- **EXERCISE PROMPT**
Copy out all the records below with "How can I do" substituted for every occurrence of "How do I perform" and nothing else changed. Leave the pictures out of your answer.

— start of AVAILABLE DATA —

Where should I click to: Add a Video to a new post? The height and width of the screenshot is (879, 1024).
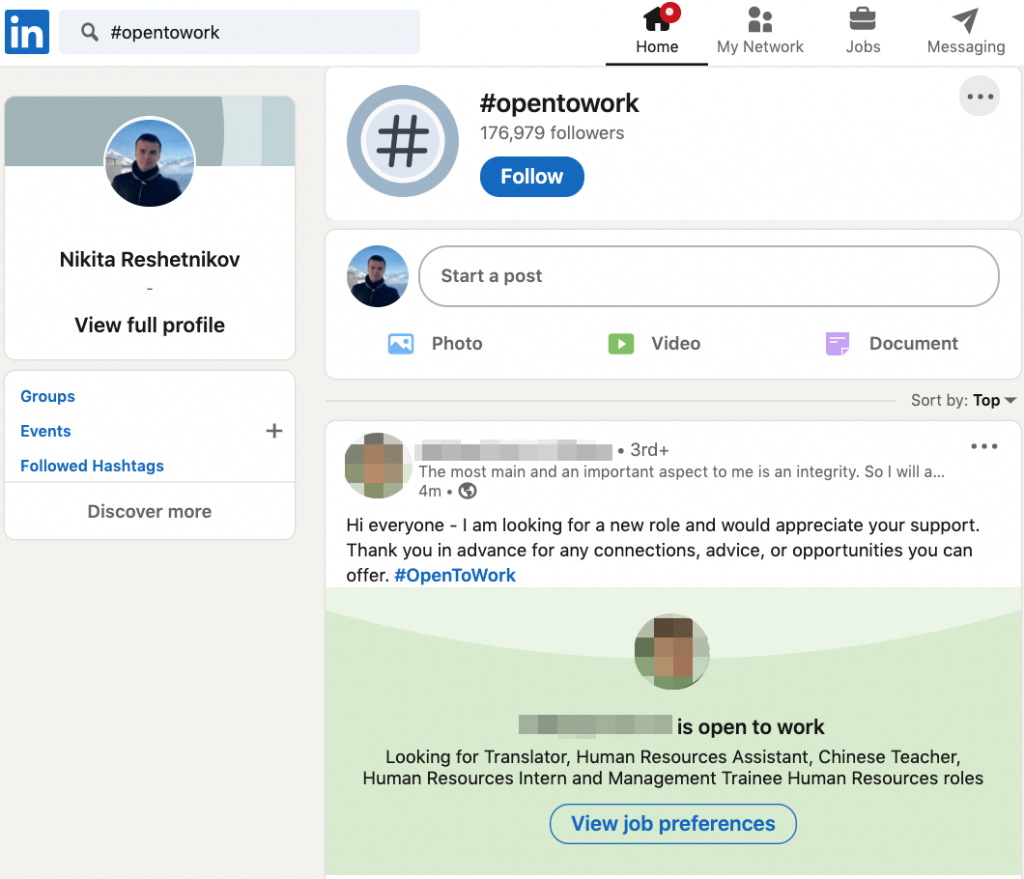coord(654,344)
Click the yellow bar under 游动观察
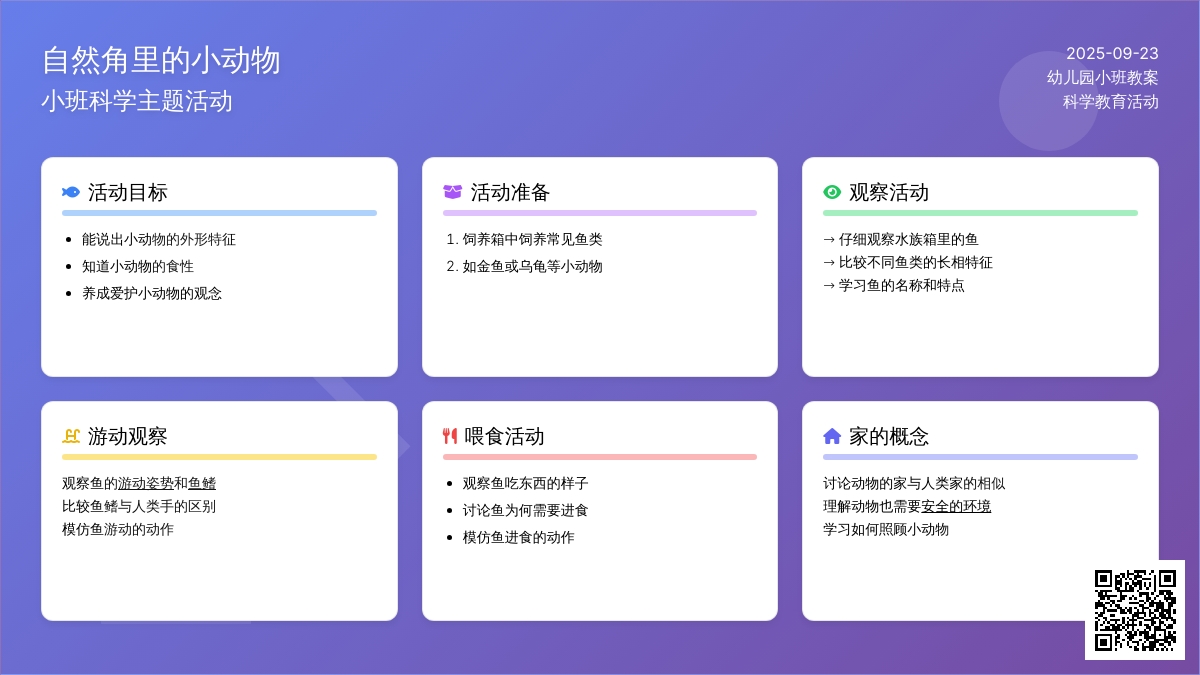This screenshot has height=675, width=1200. point(219,457)
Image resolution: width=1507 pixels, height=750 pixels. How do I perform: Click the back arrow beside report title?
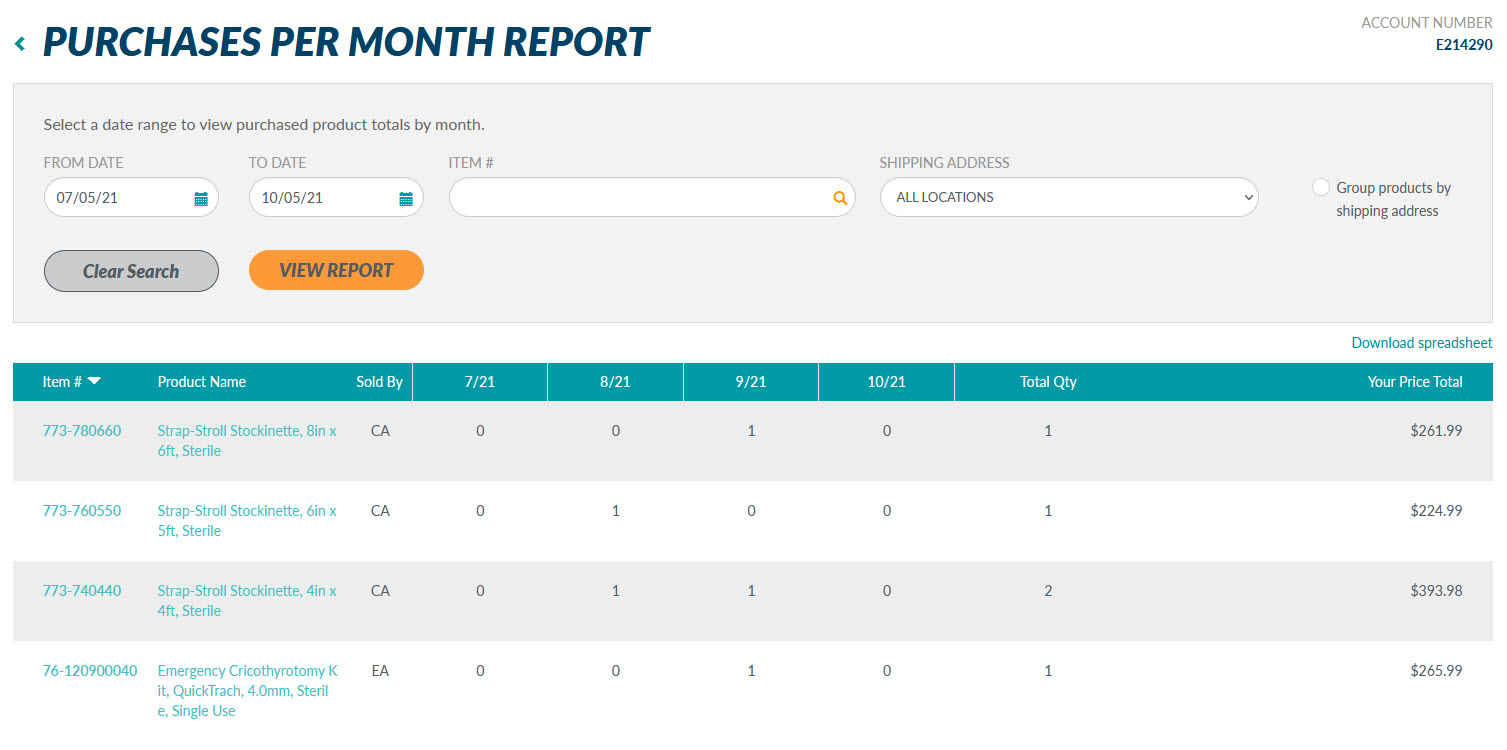(19, 44)
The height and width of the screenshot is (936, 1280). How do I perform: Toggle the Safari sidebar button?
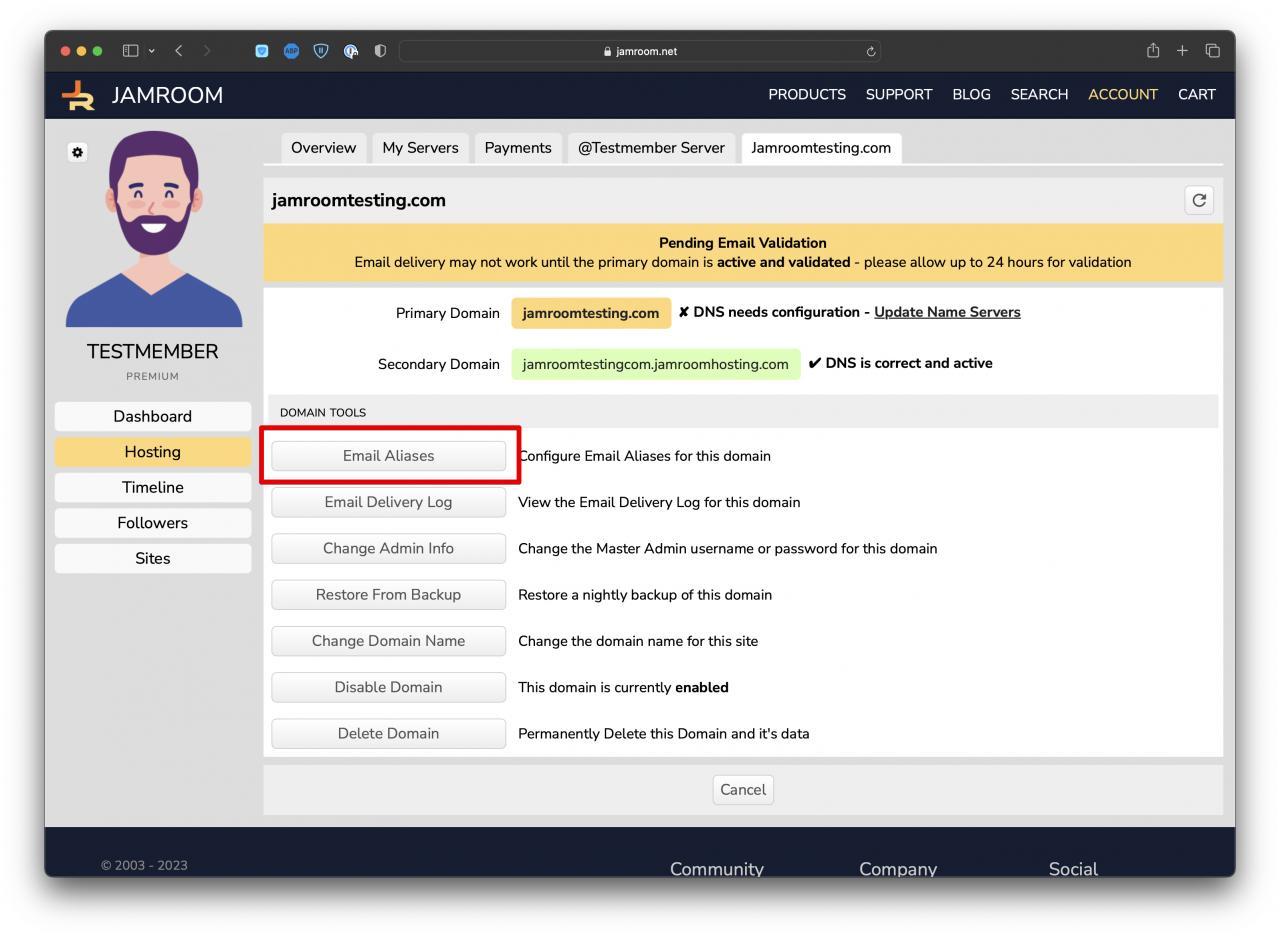pyautogui.click(x=130, y=51)
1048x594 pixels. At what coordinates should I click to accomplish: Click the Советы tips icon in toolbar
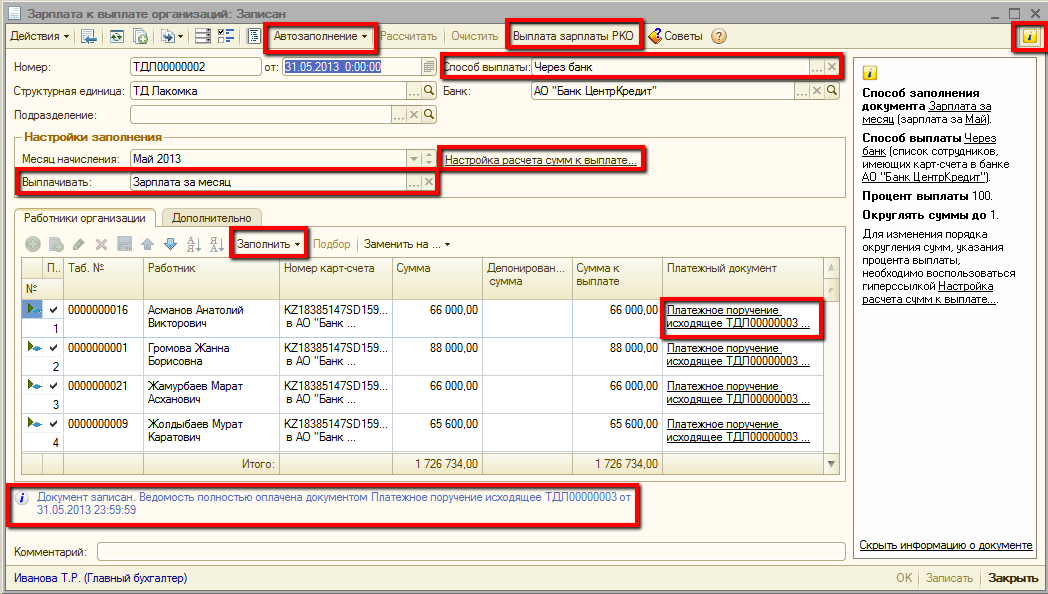click(656, 36)
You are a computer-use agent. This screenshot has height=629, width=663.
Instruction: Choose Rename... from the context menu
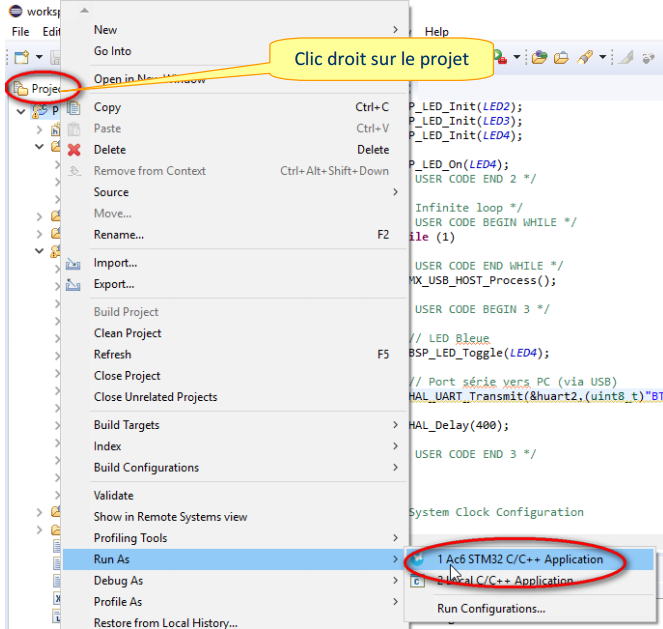tap(118, 235)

— end of AVAILABLE DATA —

- **RESPONSE BELOW**
Where should I click to: Add a Video to a new post? The height and width of the screenshot is (879, 1024).
coord(654,344)
Click the yellow bar under 游动观察
This screenshot has height=675, width=1200. point(219,457)
Image resolution: width=1507 pixels, height=750 pixels. How can I do: Click the back arrow beside report title?
(19, 44)
The height and width of the screenshot is (936, 1280). How can I do: Toggle the Safari sidebar button?
pyautogui.click(x=130, y=51)
1048x594 pixels. At what coordinates should I click to accomplish: Click the Советы tips icon in toolbar
click(656, 36)
You are a computer-use agent. This screenshot has height=629, width=663.
Instruction: Choose Rename... from the context menu
tap(118, 235)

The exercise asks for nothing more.